I’ve never taken a poll or anything, but it’s a fair guess that the last thing most of us who travel to India looking for spiritual advice want to hear from a guru is, “Go home and read the Bible,” but that’s exactly what Neem Karoli Baba told us to do on the Thursday before Good Friday, 1972. As usual, I took his words as gospel and did as I was told, even though it meant a trip to nearby Naini Tal and some time spent chasing down a New Testament.
At the time, Maharaji was staying at his Kainchi ashram in the Kumoan Hills. Instead of staying on the ashram grounds, I found a magnificent little woodcutter’s hut about half a mile up a narrow path away from the ashram. It was made of stone, had a nicely packed earthen floor and a covered veranda overlooking an apple orchard and out to the distant mountains. I shared the hut with Naima, a Western devotee and Ravi Kana, a young Indian devotee (I think he was about 15 at the time).
In my usual serious fashion, I vowed to remain at my hut from Good Friday through Easter Sunday and read Matthew, Mark, Luke and John. Even though it was above and beyond the call of duty, since Maharaji didn’t specify how much of the Bible to read or for how long, that’s how I interpreted his words. As far as I can remember, Naima kindly brought me rice and dal once or twice a day. Had I fasted (not outside the realm of possibility: I was big on things like that at the time), I would remember. At any rate, I’m sure I didn’t go down to the village or to the ashram until Monday, when Maharaji returned.
Like any middle class white American who grew up in the 50s, I was familiar with the New Testament, had heard random passages and had even attended Sunday school as a child, but I had never actually read it from cover to cover.

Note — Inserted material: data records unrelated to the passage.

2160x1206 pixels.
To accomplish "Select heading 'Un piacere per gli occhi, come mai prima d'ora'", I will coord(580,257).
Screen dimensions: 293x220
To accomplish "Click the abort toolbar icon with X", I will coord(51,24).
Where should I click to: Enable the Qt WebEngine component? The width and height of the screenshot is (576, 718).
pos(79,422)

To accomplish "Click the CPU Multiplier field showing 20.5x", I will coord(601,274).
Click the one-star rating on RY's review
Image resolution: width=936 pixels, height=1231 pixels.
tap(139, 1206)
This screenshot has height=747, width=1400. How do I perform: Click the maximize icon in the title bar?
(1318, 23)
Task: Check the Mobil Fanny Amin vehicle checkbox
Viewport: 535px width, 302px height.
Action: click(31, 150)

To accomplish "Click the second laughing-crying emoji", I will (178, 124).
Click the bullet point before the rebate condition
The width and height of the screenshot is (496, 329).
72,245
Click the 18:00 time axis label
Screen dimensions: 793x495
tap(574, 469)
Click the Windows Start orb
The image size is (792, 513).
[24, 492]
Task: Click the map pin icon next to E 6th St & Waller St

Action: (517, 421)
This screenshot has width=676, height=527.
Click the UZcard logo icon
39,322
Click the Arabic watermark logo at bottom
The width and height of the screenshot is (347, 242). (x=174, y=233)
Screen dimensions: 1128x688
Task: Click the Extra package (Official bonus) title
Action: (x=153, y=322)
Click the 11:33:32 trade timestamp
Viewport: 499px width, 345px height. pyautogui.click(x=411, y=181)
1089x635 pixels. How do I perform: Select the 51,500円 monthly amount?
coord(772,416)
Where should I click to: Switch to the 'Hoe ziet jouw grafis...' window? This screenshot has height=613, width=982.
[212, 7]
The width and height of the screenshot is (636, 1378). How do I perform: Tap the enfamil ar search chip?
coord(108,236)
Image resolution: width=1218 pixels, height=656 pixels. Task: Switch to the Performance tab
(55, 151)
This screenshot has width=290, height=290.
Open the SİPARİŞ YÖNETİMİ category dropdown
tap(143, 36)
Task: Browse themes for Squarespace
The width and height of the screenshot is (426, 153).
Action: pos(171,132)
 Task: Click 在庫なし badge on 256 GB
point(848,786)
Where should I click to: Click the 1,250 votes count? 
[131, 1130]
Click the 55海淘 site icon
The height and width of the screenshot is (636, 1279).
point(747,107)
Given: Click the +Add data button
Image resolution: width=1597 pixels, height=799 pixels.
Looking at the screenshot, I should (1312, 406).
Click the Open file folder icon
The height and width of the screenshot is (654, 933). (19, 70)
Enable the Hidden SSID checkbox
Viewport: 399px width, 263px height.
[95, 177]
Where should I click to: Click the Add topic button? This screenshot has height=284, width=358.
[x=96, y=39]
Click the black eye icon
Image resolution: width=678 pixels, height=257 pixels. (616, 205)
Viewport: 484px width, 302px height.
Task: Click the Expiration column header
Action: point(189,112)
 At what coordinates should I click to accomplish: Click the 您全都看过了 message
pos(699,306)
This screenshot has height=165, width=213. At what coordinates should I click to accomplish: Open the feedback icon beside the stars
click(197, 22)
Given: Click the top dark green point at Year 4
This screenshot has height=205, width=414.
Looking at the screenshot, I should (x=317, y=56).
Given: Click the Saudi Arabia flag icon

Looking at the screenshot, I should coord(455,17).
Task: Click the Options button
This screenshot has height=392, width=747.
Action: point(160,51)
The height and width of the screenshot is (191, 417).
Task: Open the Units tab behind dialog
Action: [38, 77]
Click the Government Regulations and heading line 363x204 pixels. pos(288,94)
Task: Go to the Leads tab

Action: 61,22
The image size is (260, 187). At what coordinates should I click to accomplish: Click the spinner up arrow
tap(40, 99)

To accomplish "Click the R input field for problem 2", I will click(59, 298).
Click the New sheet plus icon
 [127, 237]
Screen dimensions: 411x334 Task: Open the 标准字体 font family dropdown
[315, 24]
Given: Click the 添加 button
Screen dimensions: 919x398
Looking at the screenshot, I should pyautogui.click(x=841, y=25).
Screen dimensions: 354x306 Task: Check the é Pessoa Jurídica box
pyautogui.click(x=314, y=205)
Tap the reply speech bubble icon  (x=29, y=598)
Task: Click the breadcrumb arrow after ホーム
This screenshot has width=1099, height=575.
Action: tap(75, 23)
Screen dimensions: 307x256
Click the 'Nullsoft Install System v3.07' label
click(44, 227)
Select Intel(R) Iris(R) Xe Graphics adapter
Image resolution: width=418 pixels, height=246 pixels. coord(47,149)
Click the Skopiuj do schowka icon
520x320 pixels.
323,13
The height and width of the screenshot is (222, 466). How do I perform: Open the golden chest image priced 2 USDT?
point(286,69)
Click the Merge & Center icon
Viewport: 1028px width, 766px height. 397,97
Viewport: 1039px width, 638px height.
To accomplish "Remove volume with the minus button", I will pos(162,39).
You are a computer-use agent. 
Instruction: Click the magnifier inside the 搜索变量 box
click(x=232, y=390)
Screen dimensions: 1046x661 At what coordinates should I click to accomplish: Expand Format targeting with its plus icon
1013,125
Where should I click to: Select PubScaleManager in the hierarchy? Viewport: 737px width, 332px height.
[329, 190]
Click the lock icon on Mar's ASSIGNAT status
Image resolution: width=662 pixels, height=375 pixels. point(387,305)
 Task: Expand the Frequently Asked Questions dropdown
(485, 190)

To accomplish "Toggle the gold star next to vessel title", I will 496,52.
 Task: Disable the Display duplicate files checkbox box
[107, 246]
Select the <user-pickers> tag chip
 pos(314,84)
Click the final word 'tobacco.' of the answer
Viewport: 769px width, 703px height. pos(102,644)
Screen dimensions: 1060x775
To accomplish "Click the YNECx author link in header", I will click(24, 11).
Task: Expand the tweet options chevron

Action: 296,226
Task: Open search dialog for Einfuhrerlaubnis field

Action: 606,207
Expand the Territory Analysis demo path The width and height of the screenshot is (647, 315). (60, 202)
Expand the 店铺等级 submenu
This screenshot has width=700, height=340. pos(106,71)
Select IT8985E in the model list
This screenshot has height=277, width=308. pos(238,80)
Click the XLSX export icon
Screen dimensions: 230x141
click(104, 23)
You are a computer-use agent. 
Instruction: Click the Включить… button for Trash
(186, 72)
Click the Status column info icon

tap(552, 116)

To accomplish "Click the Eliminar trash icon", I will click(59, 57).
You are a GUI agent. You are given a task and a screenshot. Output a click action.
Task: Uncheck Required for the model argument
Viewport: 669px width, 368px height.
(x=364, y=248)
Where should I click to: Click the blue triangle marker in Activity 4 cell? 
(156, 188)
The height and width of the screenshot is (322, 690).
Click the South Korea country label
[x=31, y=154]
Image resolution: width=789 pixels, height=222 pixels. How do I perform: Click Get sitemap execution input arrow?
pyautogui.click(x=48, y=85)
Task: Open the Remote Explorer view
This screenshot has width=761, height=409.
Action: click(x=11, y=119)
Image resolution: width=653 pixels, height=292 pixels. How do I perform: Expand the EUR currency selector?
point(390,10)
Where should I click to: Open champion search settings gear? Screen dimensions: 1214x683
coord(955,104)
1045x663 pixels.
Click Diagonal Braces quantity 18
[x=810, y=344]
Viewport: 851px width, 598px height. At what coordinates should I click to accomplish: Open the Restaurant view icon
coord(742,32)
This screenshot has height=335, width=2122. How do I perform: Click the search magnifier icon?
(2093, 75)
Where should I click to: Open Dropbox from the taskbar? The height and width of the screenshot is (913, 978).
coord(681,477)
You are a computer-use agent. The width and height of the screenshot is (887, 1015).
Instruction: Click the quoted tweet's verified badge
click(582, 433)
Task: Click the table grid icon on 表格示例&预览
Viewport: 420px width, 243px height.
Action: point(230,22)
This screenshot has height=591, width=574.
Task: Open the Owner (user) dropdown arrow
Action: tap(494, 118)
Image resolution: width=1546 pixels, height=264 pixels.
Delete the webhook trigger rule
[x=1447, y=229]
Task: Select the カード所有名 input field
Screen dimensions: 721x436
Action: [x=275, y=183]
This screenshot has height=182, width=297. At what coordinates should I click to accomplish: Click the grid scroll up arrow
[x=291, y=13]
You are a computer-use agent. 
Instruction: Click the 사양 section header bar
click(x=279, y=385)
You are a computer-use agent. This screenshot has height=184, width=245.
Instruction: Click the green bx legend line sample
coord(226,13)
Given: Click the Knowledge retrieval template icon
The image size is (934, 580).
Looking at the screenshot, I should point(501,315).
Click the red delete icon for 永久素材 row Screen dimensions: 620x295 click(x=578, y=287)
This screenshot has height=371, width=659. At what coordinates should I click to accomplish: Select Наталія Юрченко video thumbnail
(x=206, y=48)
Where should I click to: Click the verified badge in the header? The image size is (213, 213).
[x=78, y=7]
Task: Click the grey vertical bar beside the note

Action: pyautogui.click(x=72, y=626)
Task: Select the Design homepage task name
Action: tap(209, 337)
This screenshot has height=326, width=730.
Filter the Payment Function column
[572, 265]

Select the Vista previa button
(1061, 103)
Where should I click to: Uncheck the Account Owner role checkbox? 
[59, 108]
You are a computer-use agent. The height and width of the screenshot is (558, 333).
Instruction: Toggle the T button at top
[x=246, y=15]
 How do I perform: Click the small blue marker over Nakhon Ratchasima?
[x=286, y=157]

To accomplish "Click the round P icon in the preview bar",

As I ploughed through the gospels, some passages seemed to shine like gold. I found myself thinking, “He said that!” when I read the Beatitudes and “He did that!” when I read about Jesus going on a rampage, turning over the money changers’ tables at the temple. Other passages confused me and just didn’t ring true and as I worked my way through the texts, some of their contradictions became evident. For the most part, though, I was inspired.
I finally finished reading some time on Easter Sunday and went for an afternoon walk higher up into the hills. It’s hard to describe how beautiful the setting was and at that time of the year, the weather was still perfect. As I walked, one particular passage kept coming back to me. At the Last Supper, Jesus said, “Take, eat; this is my body.” What did he mean by that? It was really bugging me.
It was still bugging me when I got back to my hut and sat outside to watch the sun set over the distance hills, but not in an agitating way. It was more like a Zen koan; an enigmatic question or statement with no logical explanation, whose meaning would reveal itself in a flash of illumination. And that’s exactly what happened.
As I sat there watching the sun begin to set over a distant peak, the words, “Take, eat; this is my body” came to me again, but this time, it felt as if they were being spoken to me, rather than being recalled from memory. No sooner were they said than the energy of the entire universe seemed to rush into my body. It’s impossible to describe what it felt like, but although the essence of the “energy” was pure Love, I became absolutely terrified.
When I remember that moment, I also remember these words in the Bhagavad Gita: “If the radiance of a thousand suns were to burst forth at once in the sky, that would be like the splendour of the Mighty One.” Even the fact that Robert Oppenheimer perversely quoted these words after viewing the first atomic explosion (which was really like a candle flame in comparison) can’t spoil it for me. I’m not going to try to elaborate further: suffice it to say that my fear created a barrier between me and an experience that was literally “ineffable.” Fortunately, the barrier is more like a stained glass window than a solid door and, when I let myself, I am inspired by its glow to this day.
So that’s what happened when Neem Karoli Baba told me to “go home and read the Bible.